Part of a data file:
--------------------
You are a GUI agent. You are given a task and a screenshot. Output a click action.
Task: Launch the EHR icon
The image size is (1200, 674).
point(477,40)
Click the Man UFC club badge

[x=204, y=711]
--------------------
◆ Work to do:
Repeat these data lines verbatim.

◆ Final result:
You are a GUI agent. You are given a task and a screenshot. Output a click action.
Task: Launch the EHR icon
The image size is (1200, 674).
point(477,40)
Click the Man UFC club badge

[x=204, y=711]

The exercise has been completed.